In one or more embodiments of the invention, the wiring portion 41 includes the plurality of openings 415 mutually having the same shape, and the plurality of openings 415 is repeatedly arranged along the extending direction of the wiring portion 41. For this reason, since stress due to the stretching of the wiring portion 41 is uniformly applied to the entire wiring portion 41, local cracking and peeling of the conductor wire hardly occurs. In this way, even when the wiring portion 41 stretches, the electric resistance value of the wiring portion 41 hardly changes. As a result, it is possible to improve durability of the stretchable board 10 against stretching.

In one or more embodiments of the invention, the conductor wire 411 extends to be inclined with respect to the extending direction of the wiring portion 41. For this reason, when the stretchable board 10 stretches in the extending direction of the wiring portion 41, in comparison with a case in which the conductor wire is extended in the direction parallel or perpendicular to the extending direction of the wiring portion, it is possible to suppress an increase in the electric resistance value of the entire wiring portion 41 while suppressing deterioration of the stretching property of the wiring portion 41. In particular, in a case in which the angle θ₁ is set to satisfy the above Expression (8), the above effects can be more remarkably obtained. In a case in which the angle θ₁ is set to satisfy the above Expression (9), the above effects can be even more remarkably obtained.

In one or more embodiments of the invention, the wiring portion 41 is set to satisfy at least one of the above Expressions (10) and (11) and satisfy the above Expression (13). In this case, when at least one of the above Expressions (10) and (11) is satisfied, it is possible to suppress cracking and peeling from easily occurring in the conductor wire 411 due to the excessively small width W₁ of the conductor wire 411 while suppressing deterioration of the stretching property of the stretchable board 10 due to the excessively large width W₁ of the conductor wire 411. In addition, when the above Expression (13) is satisfied, it is possible to suppress cracking and peeling from easily occurring in the conductor wire 411 due to the excessively large pitch P₁ and stress concentration by stretching while suppressing deterioration of the stretching property of the stretchable board 10 due to the excessively small pitch P₁ between the adjacent conductor wires 411.

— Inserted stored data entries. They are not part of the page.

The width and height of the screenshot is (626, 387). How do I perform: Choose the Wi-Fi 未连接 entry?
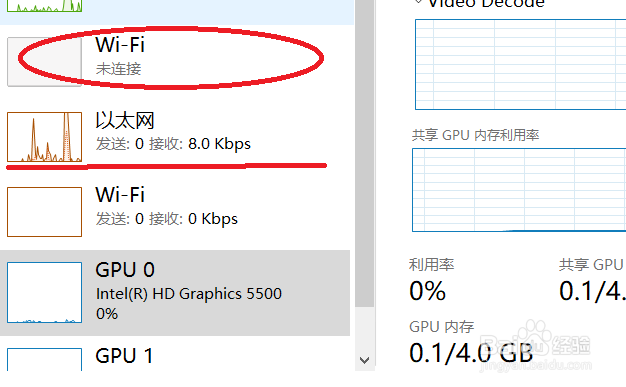coord(175,62)
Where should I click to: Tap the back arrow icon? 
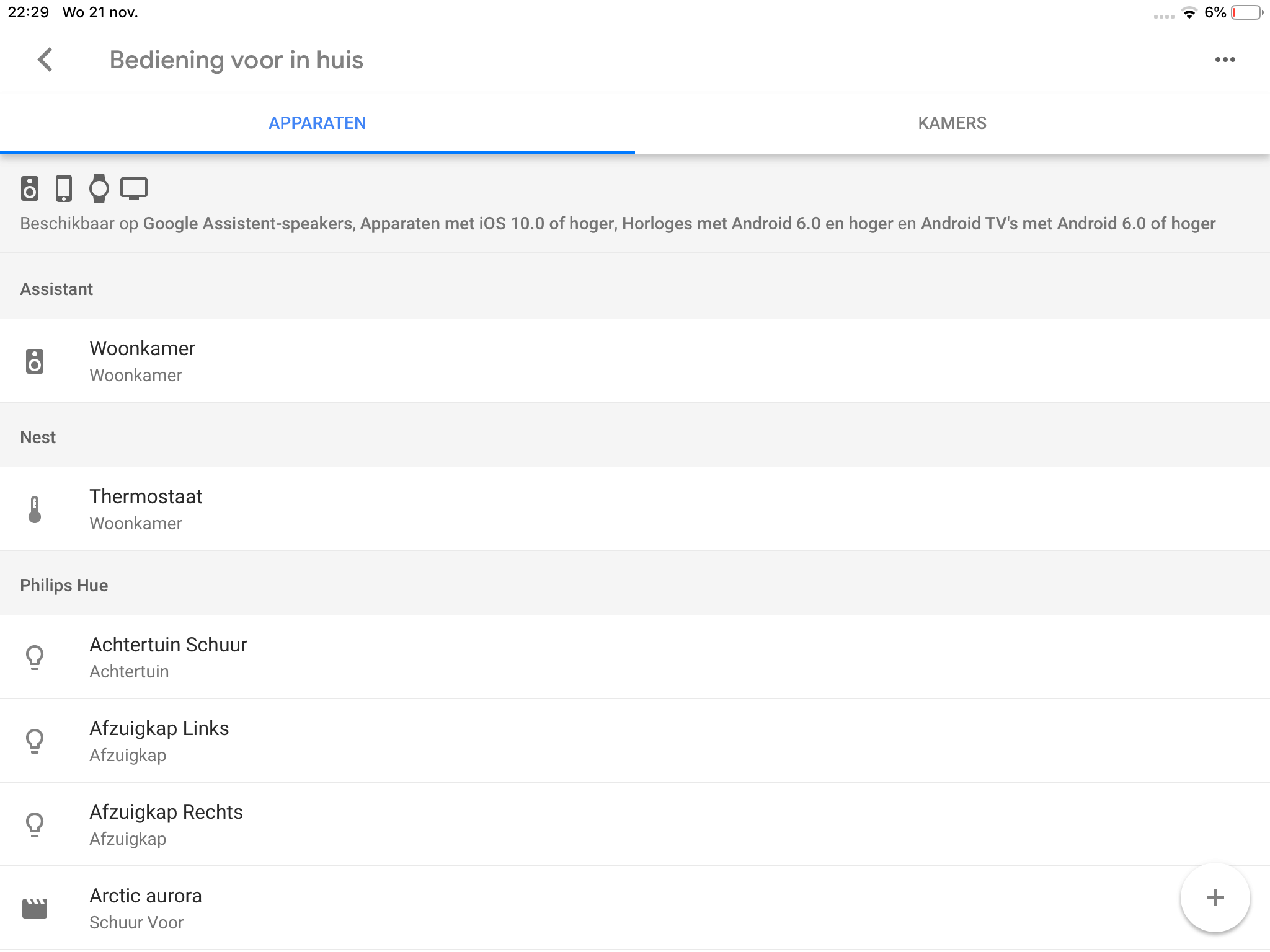point(45,60)
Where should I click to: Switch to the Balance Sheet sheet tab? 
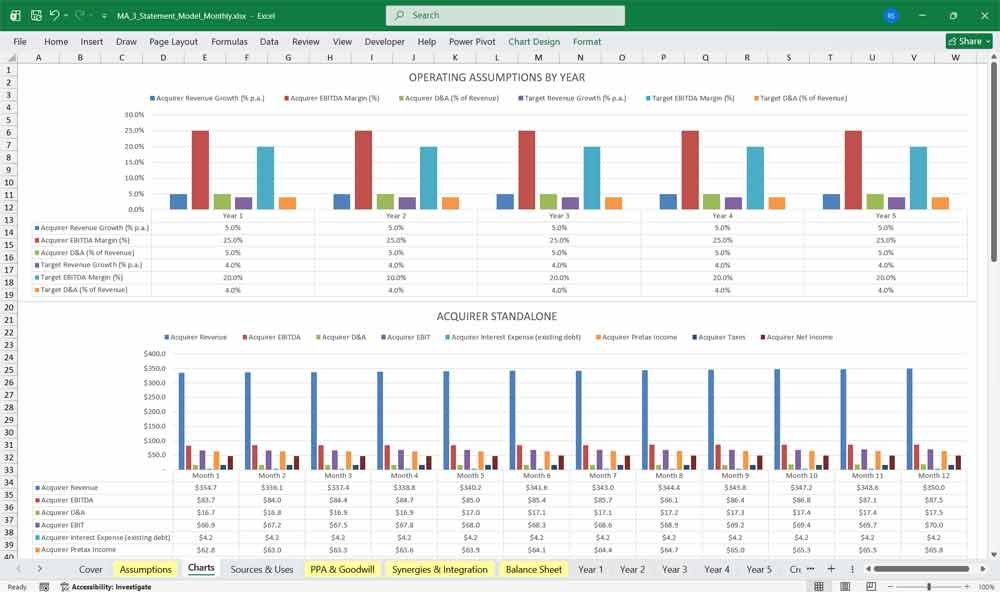tap(533, 569)
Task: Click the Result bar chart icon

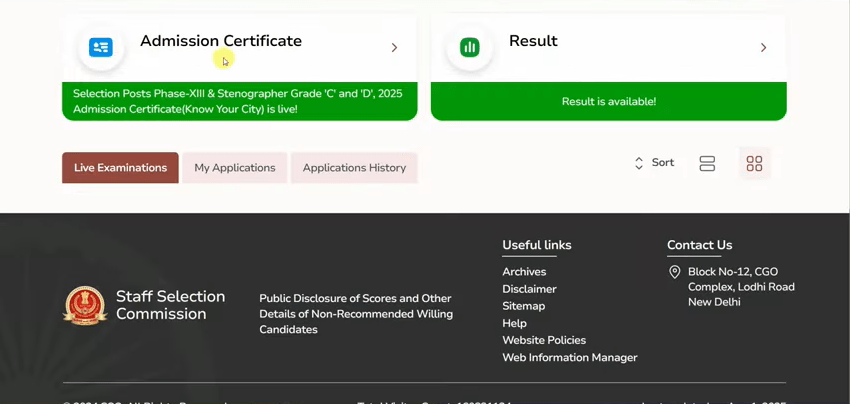Action: (469, 47)
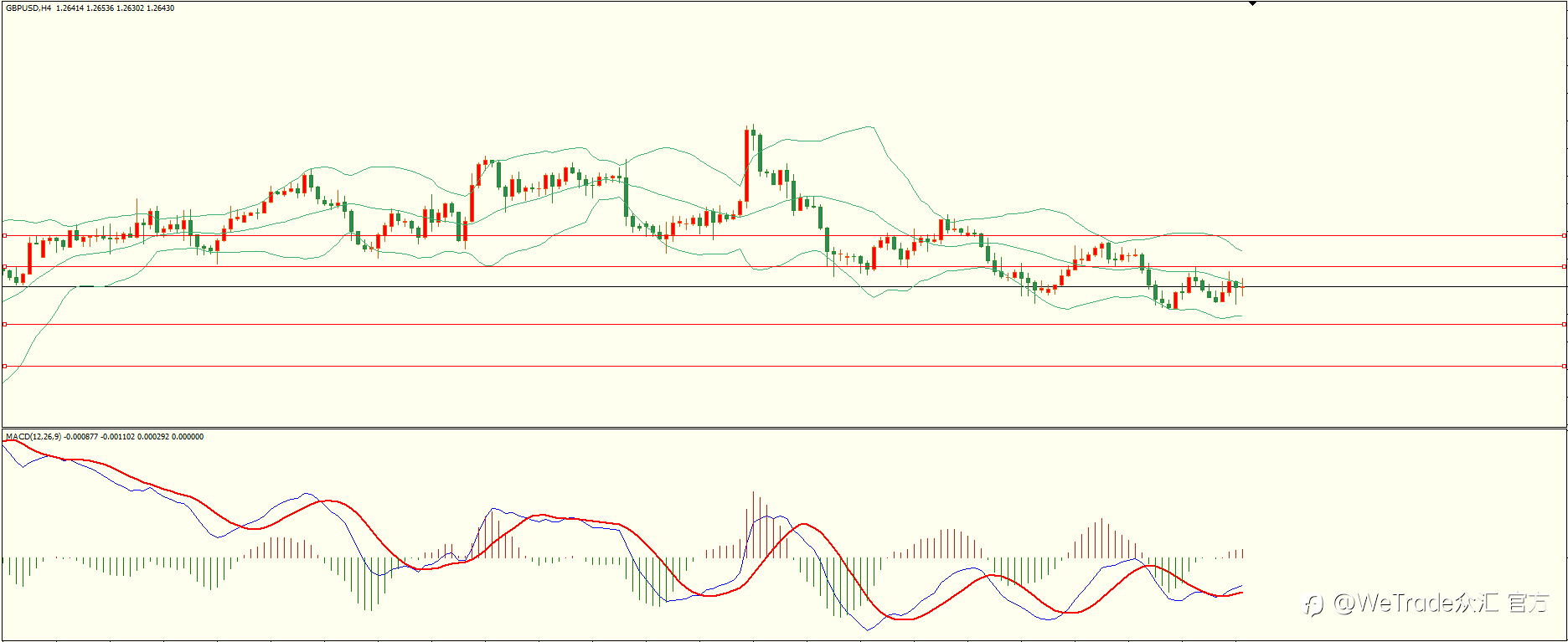Click the chart shift triangle marker at top
Screen dimensions: 1568x642
(x=1253, y=4)
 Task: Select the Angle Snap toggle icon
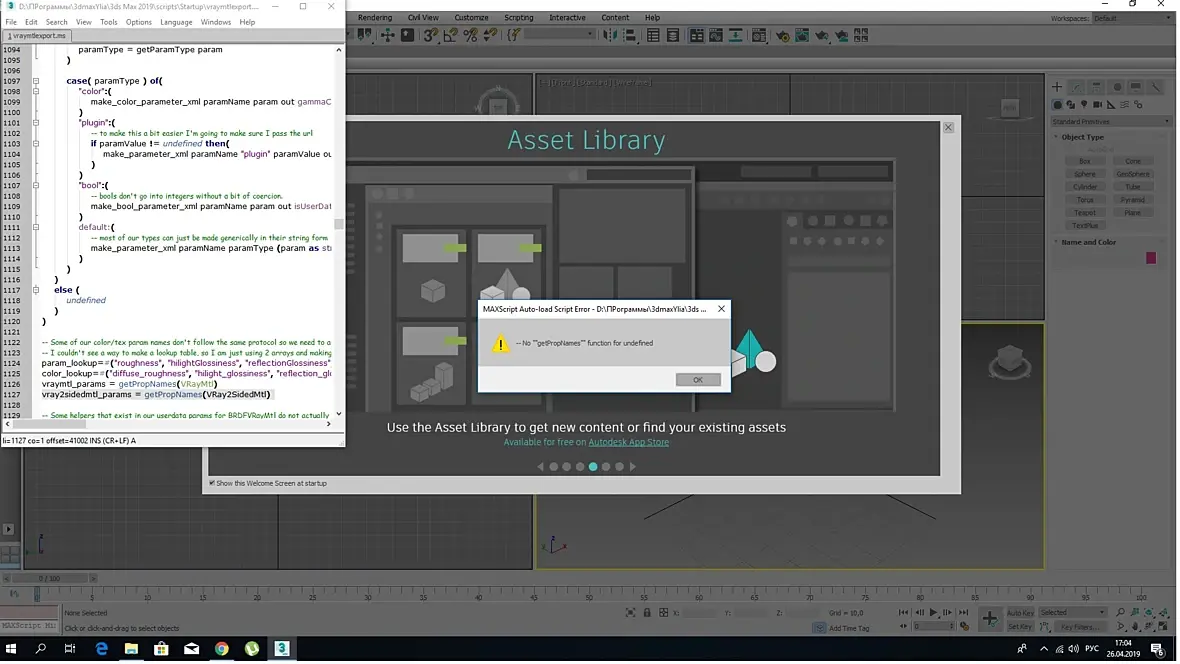coord(452,35)
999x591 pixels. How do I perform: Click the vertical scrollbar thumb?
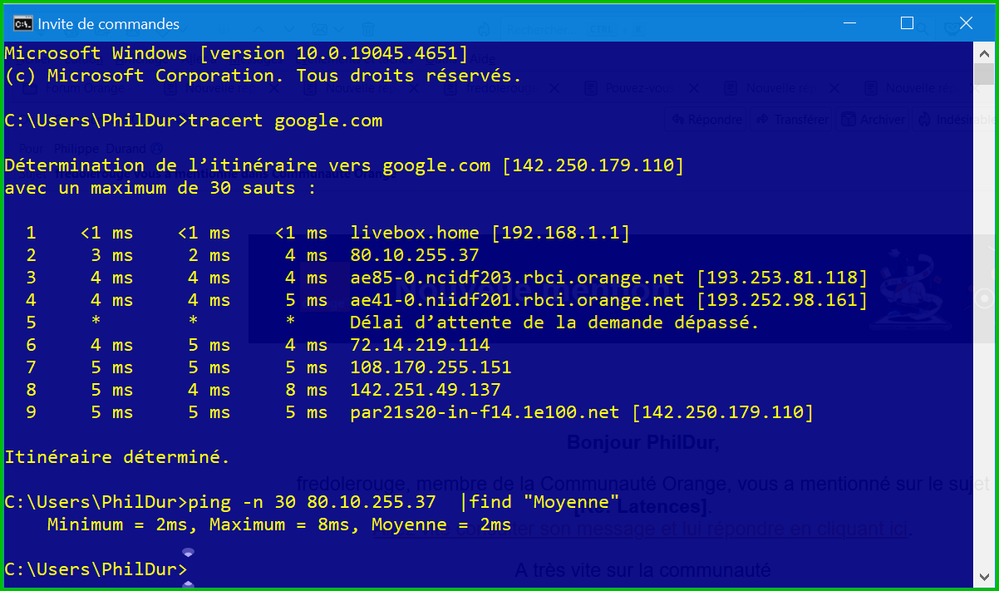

In one or more embodiments of the invention, since the conductor wire 411 contains the conductive material having the stretching property, the conductor wire 411 can be deformed, so that the stress applied to the wiring portion 41 is alleviated, and disconnection of the wiring portion 41 is unlikely to occur. For this reason, even when the wiring portion 41 stretches, the electric resistance value of the wiring portion 41 hardly changes. As a result, it is possible to improve durability of the stretchable board 10 against stretching.

In one or more embodiments of the invention, the surface roughness Ra of the conductor portion contact surface 412 of the conductor wire 411 is set to be relatively larger than the surface roughness Ra of the conductor portion top surface 413 and the conductor portion side surface 414. For this reason, the conductor portion 40 and the adhesive portion 30 are firmly adhered to each other, and it is possible to suppress falling of the conductor portion 40 from the substrate 20. In addition, in a case in which the stretchable board 10 is stretched, peeling of an interface between the conductor portion 40 and the adhesive portion 30 can be suppressed. In this way, mechanical strength of the stretchable board 10 can be improved.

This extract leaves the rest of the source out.